Perwakilan massa aksi menyampaikan, proficiat kepada Kejari TTU yang berhasil meraih peringkat I tingkat Nasional dalam penanganan kasus korupsi.

Mereka juga membeberkan beberapa kasus dugaan korupsi di TTU yang dinilai mengendap cukup lama. Diantaranya, pembangunan patung Kristus raja dan taman Doa di Neonbat, Tujuh ruas jalan perbatasan, Dana Desa ( Sunsea dan Bakitolas ) dan Korupsi Perusahan Daerah Cendana Wangi.

Terkait dengan tuntutan massa aksi untuk LHP Desa Sunsea dan desa Bakitolas, Kasie intelijen Kejari TTU, Benfrid M. Ch. Foeh, S.H mengatakan masih menunggu dari Inspektorat setempat.

“Berkaitan dengan LHP Desa Sunsea dan Desa Bakitolas, kami menunggu dari Inspektorat Daerah”, kata Benfrid.

Foto bersama perwakilan massa aksi dan Kasie Intel Kejaksaan Negeri TTU, Benfrid M. Ch. Foeh, S.H .

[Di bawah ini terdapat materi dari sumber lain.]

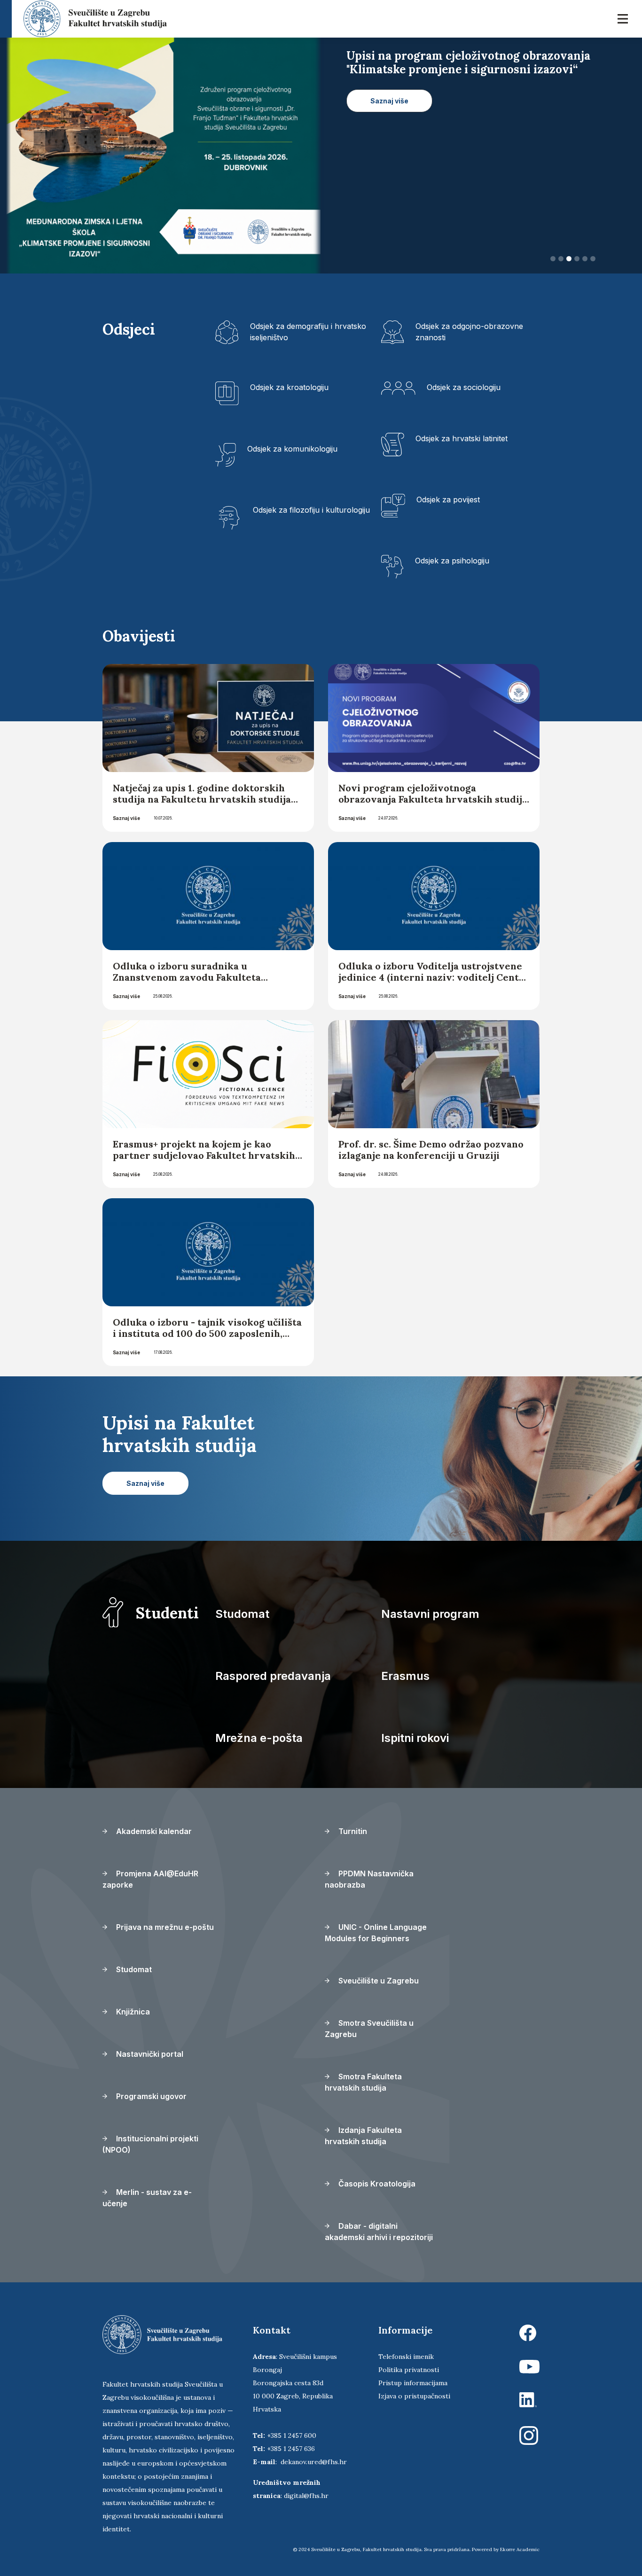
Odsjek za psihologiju (452, 560)
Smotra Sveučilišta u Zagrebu (369, 2028)
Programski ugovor (150, 2096)
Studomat (242, 1614)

Sementara terkait kasus korupsi 7 ruas jalan perbatasan, lanjut Benfrid, sebagian sudah ditindaklanjuti dan lainnya masih akan ditinjau lagi.

” Tiga perkara korupsi ruas jalan perbatasan, 3 sudah ditindaklanjuti oleh Kejari TTU, sedangkan 4 kasus lainnya akan dilihat kembali penyelesaiannya”, lanjut Benfrid.

Untuk kasus lainnya tetap akan ditangani secara profesional.

“Penanganan kasus lainnya kami akan tetap bekerja secara profesional sesuai prosedur”, pungkas Benfrid Christian.